> Information provided:
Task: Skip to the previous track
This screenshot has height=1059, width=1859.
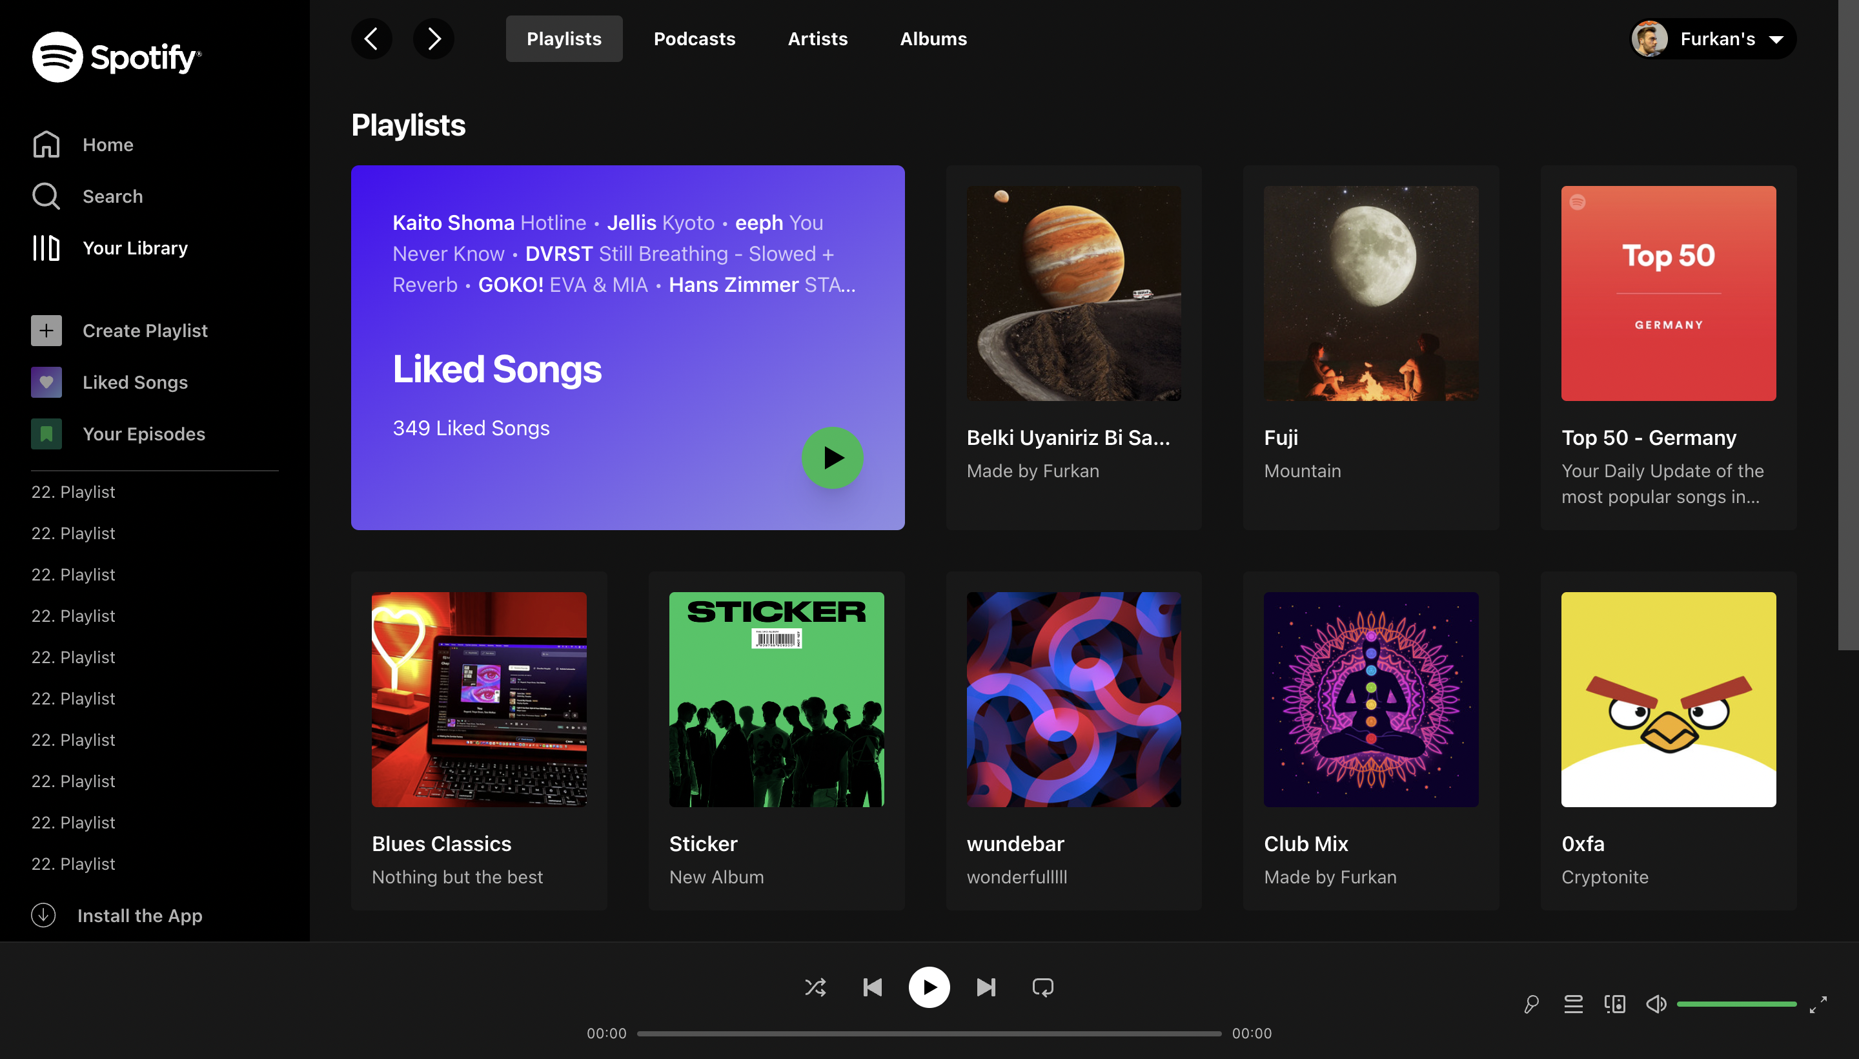Action: [x=872, y=987]
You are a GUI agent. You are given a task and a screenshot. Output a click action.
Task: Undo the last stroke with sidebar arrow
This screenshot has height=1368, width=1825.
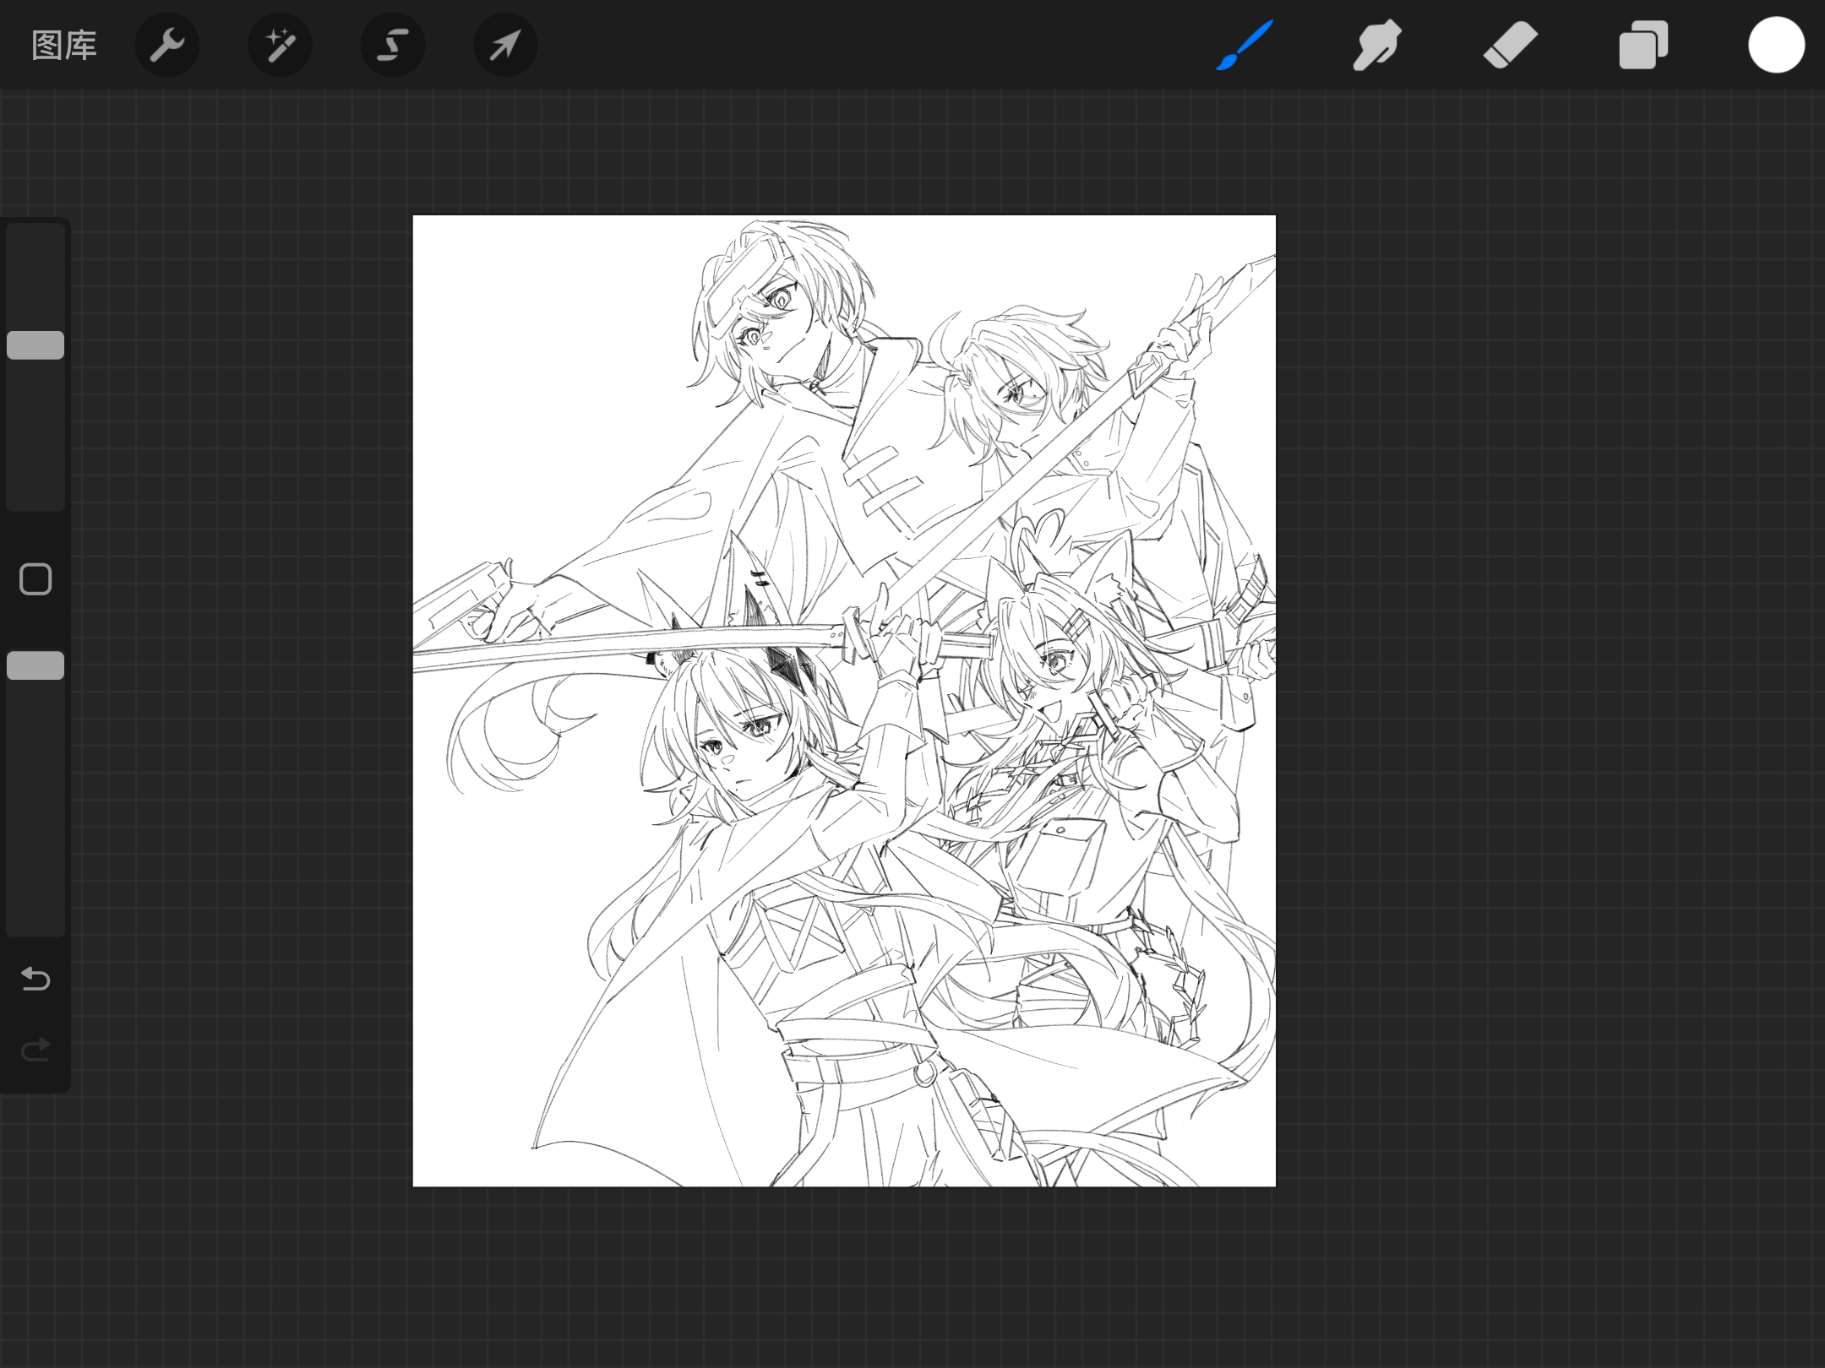(x=35, y=979)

> Try it:
In the records above, locate the line containing "This screenshot has height=1059, width=1859.", then copy exactly that line and every line after it through the end, omitting pictures.

> Problem solution:
This screenshot has height=1059, width=1859.
Action: [x=872, y=987]
You are a GUI agent. You are given a task and a screenshot. Output a click action.
Task: Undo the last stroke with sidebar arrow
This screenshot has height=1368, width=1825.
(x=35, y=979)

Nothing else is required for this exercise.